Data Collection and Storage

Data ingestion is manually initiated or scheduled via scripts. Airline on-time performance data spanning from 2000 to 2002 is initially stored into HDFS after preprocessing for consistency. Datasets from aviation authorities for airports, carriers, and airplanes are processed and stored into MongoDB collections. These datasets include attributes such as airport codes, geographical coordinates, airline descriptions, aircraft specifications, and historical delay metrics.

Microservice Design and Implementation

Each microservice is encapsulated with a distinct responsibility, enhancing separation of concerns. For example, the Airport Locating Service queries airport details by IATA code and integrates weather data, which is fetched via a serverless function interacting with the OpenWeatherMap API. Carrier Identification Service retrieves airline descriptions by carrier code, while Plane Information Service provides aircraft details through tail number queries.

The airline performance services analyze delay metrics, identifying airports or flights with the highest or lowest departure and arrival delays.

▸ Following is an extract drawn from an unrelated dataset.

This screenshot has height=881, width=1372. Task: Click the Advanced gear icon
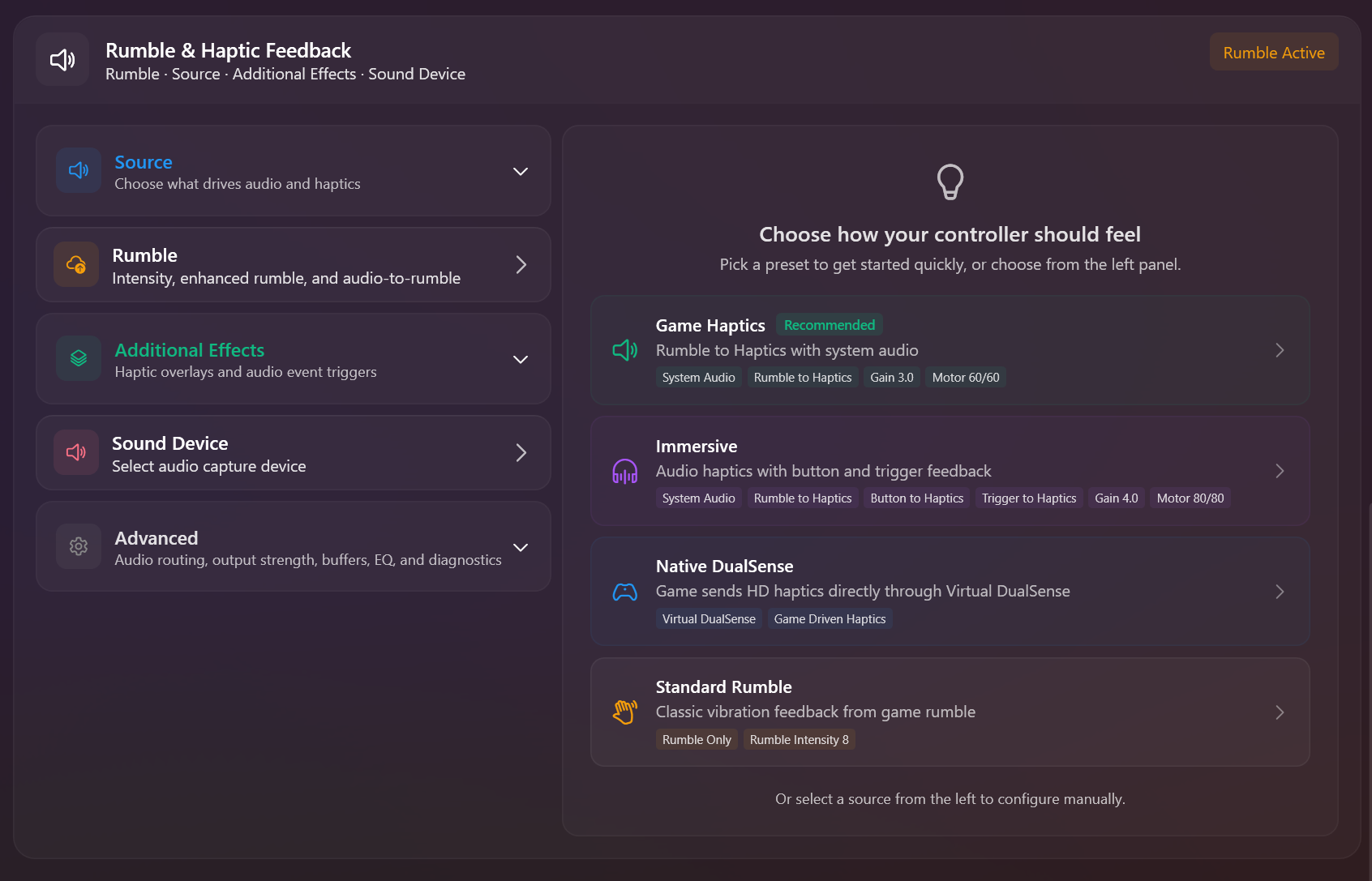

These analyses are facilitated by processing large datasets with Hadoop MapReduce jobs or Apache Spark, with the results stored temporarily in MongoDB for quick retrieval.

Weather Serverless Service

The weather data is fetched dynamically via a serverless function that calls the OpenWeatherMap API using HTTP GET requests. The API response, offering current weather conditions, includes temperature (converted from Kelvin to Fahrenheit), humidity, wind speed, and cloud coverage. This information is embedded into the airport information responses, providing contextual weather insights for operational decisions.

Client Application and Deployment

A web-based interface facilitates user interaction, allowing searches by airport code, carrier code, or flight ID. The interface integrates all service APIs, presenting data in JSON format. For example, querying an airport code returns detailed information plus current weather, aiding users in flight planning or operational analyses.

The complete system is built and unit tested locally using Maven and JUnit, then deployed onto Red Hat OpenShift (OKD). Deployment involves containerization via Docker images and configuration of microservices as OpenShift pods and services. Proper orchestration ensures reliability and scalability in production environments.

API Documentation and Testing

Swagger is utilized for API documentation, offering clear, interactive interfaces for each microservice's endpoints, parameters, and responses. Integration testing ensures cohesive operation across services, verifying data exchanges, especially between data storage and retrieval layers, as well as serverless function calls.

Conclusion

Implementing a microservice-based big data architecture for airline and aviation datasets demonstrates significant improvements in data analysis capabilities, operational insights, and user experiences. Cloud deployment via OKD underscores the importance of scalable, flexible infrastructure in processing large datasets and delivering real-time information to stakeholders.

References

  • Hadoop: The Definitive Guide. Tom White. O'Reilly Media, 2015.
  • MongoDB: The Definitive Guide. Kristina Chodorow. O'Reilly Media, 2013.
  • OpenWeatherMap API documentation. https://openweathermap.org/api
  • Neumayer, E., & Plümper, T. (2017). Spatial Data Analysis. In The SAGE Handbook of Social Research Methods.
  • Newman, S. (2015). Building Microservices. O'Reilly Media.
  • Bird, C., Klein, E., & Loper, E. (2009). Natural Language Processing with Python. O'Reilly Media.
  • Jiang, Z., et al. (2018). Big Data Architectures and Frameworks. IEEE Transactions on Big Data.
  • Grolinger, K., et al. (2019). Data Management in Cloud and Big Data Architectures. IEEE Access.
  • Yuan, H., et al. (2016). Modular Microservice Architecture for Scalable Cloud Applications. Journal of Cloud Computing.
  • Patel, Y., & Shah, M. (2020). RESTful API Design: Best Practices. Journal of Web Services Research.